#### YOUR TASK:
Copy the line containing "Select the POLÍTICA", then all lines after it up to and including the final line of the material, exactly and without additions.

#### DATA FOR THIS TASK:
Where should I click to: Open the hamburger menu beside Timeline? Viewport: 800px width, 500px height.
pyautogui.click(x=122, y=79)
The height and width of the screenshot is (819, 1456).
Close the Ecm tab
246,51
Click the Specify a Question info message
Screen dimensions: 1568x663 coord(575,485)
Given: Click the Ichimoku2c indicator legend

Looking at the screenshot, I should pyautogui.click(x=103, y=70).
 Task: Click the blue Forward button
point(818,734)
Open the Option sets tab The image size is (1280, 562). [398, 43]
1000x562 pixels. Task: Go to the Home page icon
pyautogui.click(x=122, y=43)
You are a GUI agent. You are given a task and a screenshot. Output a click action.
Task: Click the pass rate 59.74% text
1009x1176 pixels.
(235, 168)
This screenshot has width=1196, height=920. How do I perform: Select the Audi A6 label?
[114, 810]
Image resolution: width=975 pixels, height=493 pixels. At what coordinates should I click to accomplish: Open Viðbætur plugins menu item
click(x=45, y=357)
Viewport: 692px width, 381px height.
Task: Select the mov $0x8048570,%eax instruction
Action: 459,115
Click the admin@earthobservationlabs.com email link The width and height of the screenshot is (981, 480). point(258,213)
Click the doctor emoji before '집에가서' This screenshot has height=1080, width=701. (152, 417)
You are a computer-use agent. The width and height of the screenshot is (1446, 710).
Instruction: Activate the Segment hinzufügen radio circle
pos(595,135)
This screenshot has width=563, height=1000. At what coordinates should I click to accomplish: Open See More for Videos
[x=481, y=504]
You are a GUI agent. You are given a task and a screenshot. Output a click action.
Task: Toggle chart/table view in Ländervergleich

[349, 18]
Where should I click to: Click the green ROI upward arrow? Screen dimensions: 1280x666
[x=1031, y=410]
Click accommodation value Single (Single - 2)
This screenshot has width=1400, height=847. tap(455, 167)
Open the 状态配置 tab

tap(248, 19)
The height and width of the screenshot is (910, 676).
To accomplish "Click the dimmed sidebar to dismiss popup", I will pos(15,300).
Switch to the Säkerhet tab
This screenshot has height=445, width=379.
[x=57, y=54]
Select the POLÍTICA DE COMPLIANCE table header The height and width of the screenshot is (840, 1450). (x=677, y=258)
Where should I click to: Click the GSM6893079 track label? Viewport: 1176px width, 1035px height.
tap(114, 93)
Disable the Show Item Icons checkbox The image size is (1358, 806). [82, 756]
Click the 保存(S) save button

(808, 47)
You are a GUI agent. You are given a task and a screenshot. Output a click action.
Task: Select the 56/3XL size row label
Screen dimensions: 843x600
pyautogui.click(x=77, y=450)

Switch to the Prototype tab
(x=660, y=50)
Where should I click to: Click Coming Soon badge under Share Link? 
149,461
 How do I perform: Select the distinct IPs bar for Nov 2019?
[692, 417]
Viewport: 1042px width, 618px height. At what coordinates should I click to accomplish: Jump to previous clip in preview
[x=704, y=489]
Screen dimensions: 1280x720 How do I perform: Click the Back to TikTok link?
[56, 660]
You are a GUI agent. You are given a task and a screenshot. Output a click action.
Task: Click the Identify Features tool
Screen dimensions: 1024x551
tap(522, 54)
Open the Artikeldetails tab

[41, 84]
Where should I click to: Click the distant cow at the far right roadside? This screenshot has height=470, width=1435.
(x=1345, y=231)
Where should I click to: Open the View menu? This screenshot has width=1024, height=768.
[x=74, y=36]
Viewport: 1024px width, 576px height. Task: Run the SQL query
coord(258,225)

#### PROBLEM SOLUTION:
Select the POLÍTICA DE COMPLIANCE table header The height and width of the screenshot is (840, 1450). (x=677, y=258)
Where should I click to: Click the GSM6893079 track label? Viewport: 1176px width, 1035px height.
tap(114, 93)
Disable the Show Item Icons checkbox The image size is (1358, 806). [82, 756]
Click the 保存(S) save button

(808, 47)
You are a GUI agent. You are given a task and a screenshot. Output a click action.
Task: Select the 56/3XL size row label
Screen dimensions: 843x600
pyautogui.click(x=77, y=450)

Switch to the Prototype tab
(x=660, y=50)
Where should I click to: Click Coming Soon badge under Share Link? 
149,461
 How do I perform: Select the distinct IPs bar for Nov 2019?
[692, 417]
Viewport: 1042px width, 618px height. At what coordinates should I click to accomplish: Jump to previous clip in preview
[x=704, y=489]
Screen dimensions: 1280x720 How do I perform: Click the Back to TikTok link?
[56, 660]
You are a GUI agent. You are given a task and a screenshot. Output a click action.
Task: Click the Identify Features tool
Screen dimensions: 1024x551
tap(522, 54)
Open the Artikeldetails tab

[41, 84]
Where should I click to: Click the distant cow at the far right roadside? This screenshot has height=470, width=1435.
(x=1345, y=231)
Where should I click to: Open the View menu? This screenshot has width=1024, height=768.
[x=74, y=36]
Viewport: 1024px width, 576px height. Task: Run the SQL query
coord(258,225)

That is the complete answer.